As a former project-management banker at HSBC and Bank of America, Michael Whalen says he’s been “eating my own cooking” as the current CFO of SolarReserve, where a big part of his job involves raising money to finance solar-energy plants that provide electricity to utilities.
There’s a good chance that Whalen’s metaphorical meal would include a fair amount of salt. Indeed, as the sole licensor of technology spawned by United Technologies’s Pratt & Whitney Rocketdyne subsidiary, SolarReserve develops plants that are able to produce power night and day by storing the sun’s energy in molten salt.
Launched in 2007, the start-up’s aim is to solve, at a reasonable cost, what’s called the “intermittency” problem common to other forms of renewable-energy production: wind power, for instance, may supply energy at inopportune times of the day. “Frequently, in much of the United States, the greatest wind load is in the wee hours of the morn when that power is actually not particularly valuable,” says Whalen. The same is true for other forms of solar power, unless the producer spends heavily on additional storage technology.

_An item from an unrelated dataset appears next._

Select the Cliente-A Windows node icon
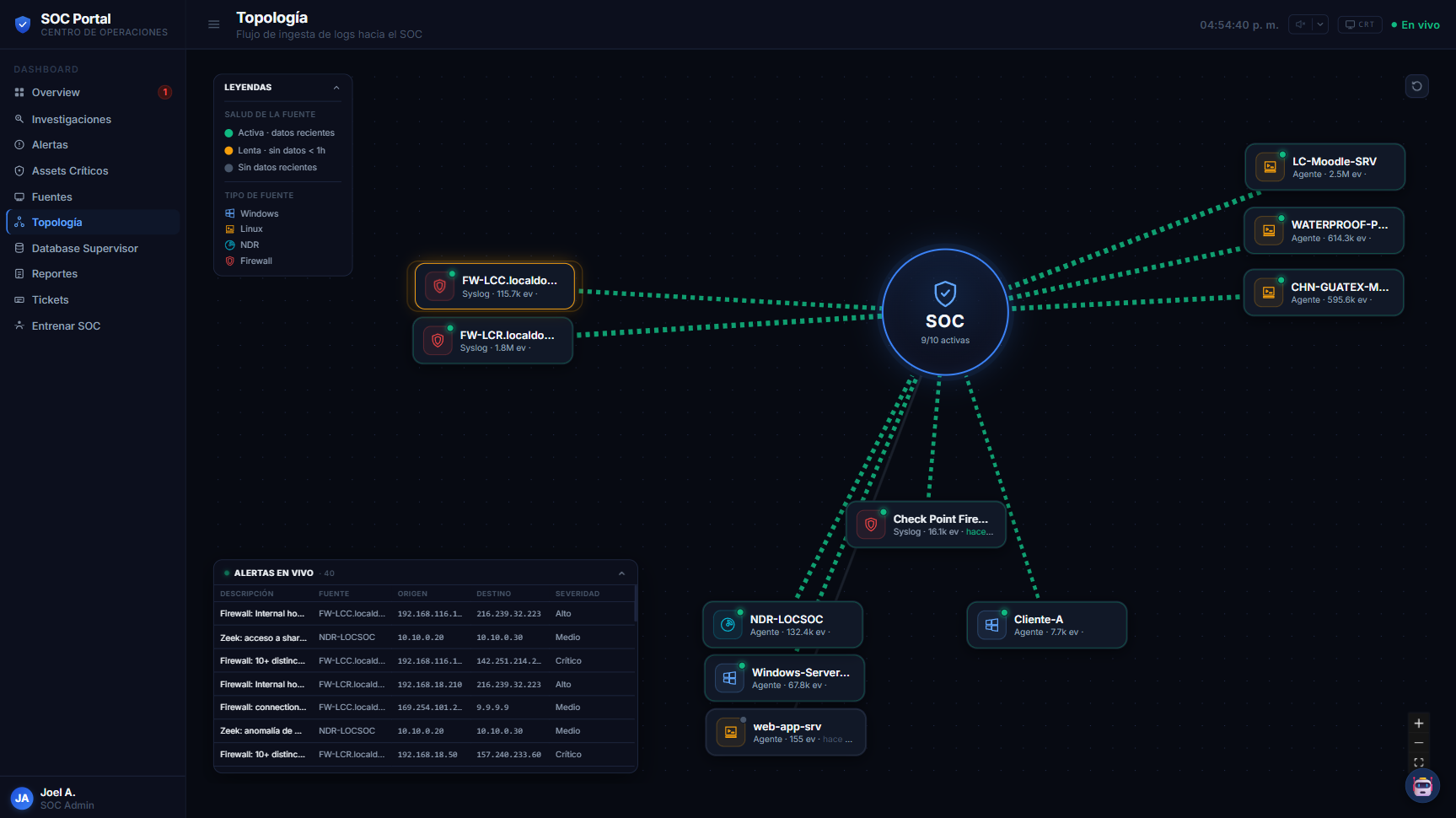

SolarReserve’s claim to fame is that it ties up energy collection and storage in a single package that can dish out power during and between peak hours. The technology, which uses thousands of sun-tracking mirrors (called heliostats) to focus sunlight on a receiver mounted on a 600-foot-high tower, has had its detractors, Whalen acknowledges. The critics say the system doesn’t have the operating history of other solar technologies. For his part, the finance chief responds that United Technologies is a solid name and that the technology has been tested in previous U.S. Department of Energy-funded projects.
While those projects weren’t commercially viable, six private-equity firms, led by US Renewables Group (a $750 million investment fund focused entirely on the renewable-energy industry) and including firms owned by Citibank and Credit Suisse, believed the technology was trusty enough to supply SolarReserve with the seed money to commercialize it. Last month Whalen sat down with CFO editors to talk about what it’s like to work for the private-equity firms and other aspects of his job. A condensed and edited transcript of the conversation follows.
What’s it like to report to private-equity investors?
Based on their investment in other like enterprises, they provide a lot of feedback to our management about what they see on the renewable-energy and capital-markets horizons.
What I am freed from is quarterly reporting requirements. I have owners who appropriately want to receive good-quality information on a periodic basis. But it’s much more of a two-way communication.
What do you mean by “two-way communication”?
We get real-time feedback on our reporting. If an investor wants more information than we’re providing him or her with, it’s the nature of a privately held company to supply it. My team is there to make sure that we meet those requirements.